US President Donald Trump would have the world believe that Saturday evening’s shooting incident during the annual White House Correspondents’ dinner, at the Washington Hilton, was part of a plot to assassinate him. The event had just got underway when shots were heard in a lobby adjoining the ballroom. President Trump, his wife, Vice President J. D. Vance and other government politicians were rushed off the stage unhurt and escorted out of the hotel. Others ran for cover. Fortunately, no one was hurt. The gunman was arrested and identified as Tomas Allen, a 31-year-old from California.

President Trump lost no time in taking to Truth Social, calling the assailant a ‘very sick person’. One cannot but agree with him on this score. Nobody in his proper senses would ever have sought to harm a group of unarmed persons or penetrate a thick security cordon, carrying only a gun and knives, to assassinate the President of the United States. Just like the Californian man now in custody, those who carry out assassinations or order them are ‘very sick people’.

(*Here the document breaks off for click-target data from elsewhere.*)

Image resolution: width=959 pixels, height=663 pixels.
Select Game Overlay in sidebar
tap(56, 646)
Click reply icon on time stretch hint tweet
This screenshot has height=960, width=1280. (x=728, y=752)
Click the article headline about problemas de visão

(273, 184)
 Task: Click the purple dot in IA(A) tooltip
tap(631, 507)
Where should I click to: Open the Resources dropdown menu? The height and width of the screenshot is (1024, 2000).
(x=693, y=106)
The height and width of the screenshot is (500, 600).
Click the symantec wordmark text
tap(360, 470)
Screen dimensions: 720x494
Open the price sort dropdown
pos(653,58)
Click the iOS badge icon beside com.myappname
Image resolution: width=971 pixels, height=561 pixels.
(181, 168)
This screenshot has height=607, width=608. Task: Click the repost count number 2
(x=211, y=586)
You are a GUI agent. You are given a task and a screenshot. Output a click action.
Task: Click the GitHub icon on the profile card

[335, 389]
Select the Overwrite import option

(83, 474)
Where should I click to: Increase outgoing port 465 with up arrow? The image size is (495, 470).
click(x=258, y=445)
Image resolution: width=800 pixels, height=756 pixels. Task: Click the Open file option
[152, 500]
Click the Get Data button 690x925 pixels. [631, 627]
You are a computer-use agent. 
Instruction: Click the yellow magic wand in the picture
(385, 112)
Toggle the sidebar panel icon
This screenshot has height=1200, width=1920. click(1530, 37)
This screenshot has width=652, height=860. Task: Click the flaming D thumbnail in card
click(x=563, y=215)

Ironically, President Trump, who ran away on Saturday, fearing a gunman, never misses an opportunity to brag that he had a foreign leader assassinated—Ayatollah Ali Khamenei of Iran. It is ‘very sick people’ who have civilian centres, especially hospitals and schools, bombed in the name of war. During the opening hours of the US-Israeli attacks on Iran, on 28 February, a missile struck a girls’ school, killing more than 170 people, most of whom were schoolgirls. There are also videos of brave Iranian doctors and nurses risking their lives to save babies in neonatal intensive care units during airstrikes on hospitals. Only ‘very sick people’ order such attacks, and try to justify them.

President Trump has said that on Saturday evening the assailant was taken down by “brave” Secret Service members, confirming that one officer was shot from a “very close” distance with a “very powerful” gun, but was saved by his bulletproof vest. Thankfully, the incident ended without bloodshed, and the Secret Service members no doubt acted bravely. But there was a serious lapse on their part; the gunman gained access to the Hilton lobby, without being detected, like in a Hollywood political action thriller.

Answering a question about why some people hoped to take his life, President Trump told the media at the White House that while he did not want to say he felt “honored” by having his life threatened, he knew people did not go after those who sat around and did nothing. He added that America was a strong country that was no longer the “laughing stock” of the world. Thus, he has tried to use Saturday’s shooting incident to boost his image, with the midterm elections drawing nearer.

Trump survived an assassination attempt during his re-election campaign in 2024, and that incident stood him in good stead; he made the most of the bullet that grazed his right ear to gain political mileage. Theatrics and rhetoric help gain popular support to win elections. Saturday’s shooting incident also seems to have benefited Trump politically, for it eclipsed a protest by those seeking justice for the victims of the Epstein sex scandal and legal action against all paedophiles who were in league with Epstein. The protesters were projecting images of Trump with Jeffrey Epstein onto the Washington Hilton, when the evening was shattered by gunfire. But for that incident, the protest and the images projected on the hotel would have received much publicity in the US and across the world. Today, the media is full of reports on the shooting incident and Trump’s braggadocio at a subsequent media briefing.

However, the Epstein files will not go away. Conflict in West Asia and promises to make America great again will not help make the damning files disappear. They will continue to dog Trump and there will be no escape for him.